Résumé de la décision
La décision du Conseil d'État concerne la demande de suspension de l'exécution d'une sanction disciplinaire infligée à M. A..., qui a été sanctionné pour des faits survenus alors qu'il était détenu. Le juge des référés du tribunal administratif de Marseille avait initialement ordonné la suspension de la mesure de déclassement de M. A... de son emploi d'auxiliaire, considérant que l'urgence justifiait une telle mesure. Cependant, la garde des sceaux, ministre de la justice, a formé un pourvoi en cassation contre cette ordonnance. Le Conseil d'État a annulé l'ordonnance du juge des référés, constatant que la condition d'urgence n'était pas remplie et a rejeté les conclusions de M. A... relatives à la suspension.
Arguments pertinents
1. Absence d'urgente justification :
Le Conseil d'État souligne que M. A... ne peut plus justifier l'urgence de la suspension en raison de l'audience se tenant le 14 mai 2018, car celle-ci avait déjà eu lieu. De plus, les arguments relatifs au risque d'oisiveté et de perte de revenus n'étaient pas suffisamment étayés.
Citation : « En premier lieu, et en tout état de cause, M. A... ne peut plus, pour justifier de la condition d'urgence, invoquer le préjudice grave et immédiat que cette sanction risquerait de porter à ses intérêts dans le cadre de son procès pénal. »
2. Non-remplissage de la condition d'urgence :
La condition d'urgence, exigée par l'article L. 521-1 du code de justice administrative, n'est pas remplie en raison de l'absence de circonstances particulières justifiant une urgence.
Citation : « Il s’ensuit que la condition d'urgence prévue par l'article L. 521-1 du code de justice administrative n'est pas remplie. »

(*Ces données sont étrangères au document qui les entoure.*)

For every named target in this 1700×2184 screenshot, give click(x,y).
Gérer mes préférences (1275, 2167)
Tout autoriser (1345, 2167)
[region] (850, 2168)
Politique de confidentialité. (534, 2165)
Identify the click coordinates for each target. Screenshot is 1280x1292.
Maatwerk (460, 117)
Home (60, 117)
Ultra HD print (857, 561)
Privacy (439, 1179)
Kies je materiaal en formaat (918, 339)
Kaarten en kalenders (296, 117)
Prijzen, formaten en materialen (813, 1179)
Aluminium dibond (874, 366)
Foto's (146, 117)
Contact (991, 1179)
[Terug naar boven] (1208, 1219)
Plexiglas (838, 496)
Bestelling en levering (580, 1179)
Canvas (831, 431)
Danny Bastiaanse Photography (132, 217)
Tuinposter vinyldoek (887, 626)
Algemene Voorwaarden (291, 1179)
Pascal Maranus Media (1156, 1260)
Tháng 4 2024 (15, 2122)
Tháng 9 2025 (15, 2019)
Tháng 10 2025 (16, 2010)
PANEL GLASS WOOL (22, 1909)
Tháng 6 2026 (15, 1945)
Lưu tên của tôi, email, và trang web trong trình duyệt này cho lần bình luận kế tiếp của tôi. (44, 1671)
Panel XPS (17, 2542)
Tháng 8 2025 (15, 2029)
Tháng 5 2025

3. Inutilité d'examiner le doute sur la légalité :
Le Conseil d'État précise qu'il n'est pas nécessaire d'examiner le moyen relatif au doute sérieux quant à la légalité de la sanction, étant donné que la condition d'urgence n'était pas satisfaite.
Citation : « Il résulte de ce qui précède que, sans qu'il soit besoin de se prononcer sur l'existence d'un doute sérieux sur la légalité de la sanction de déclassement d'emploi, les conclusions tendant à la suspension de son exécution doivent être rejetées. »
Interprétations et citations légales
1. Article L. 521-1 du code de justice administrative :
Cet article permet au juge des référés d'ordonner la suspension de l'exécution d'une décision administrative lorsque l'urgence le justifie et que la légalité de la décision est contestée. La décision revient à appréhender cette urgence de manière concrète.
Citation : « Quand une décision administrative, même de rejet, fait l'objet d'une requête en annulation ou en réformation, le juge des référés, saisi d'une demande en ce sens, peut ordonner la suspension de l'exécution de cette décision, ou de certains de ses effets, lorsque l'urgence le justifie... »
2. Code de procédure pénale et Code de justice administrative :
Bien que ces textes de loi sont mentionnés dans le cadre de la procédure, le Conseil d'État s'est focalisé sur la nécessité de justifier l'urgence plutôt que sur les spécificités de la décision dossier par dossier.
Cela implique que le juge des référés doit scrutiniser non seulement la légalité mais aussi le contexte opérationnel de la sanction pour évaluer si une mesure de suspension est pertinente dans un cadre urgent.
Cette décision met ainsi en exergue la rigueur que doit appliquer le juge des référés dans l'évaluation des demandes de suspension d'exécution, tant sur le plan de l'urgence que sur la légalité des mesures contestées.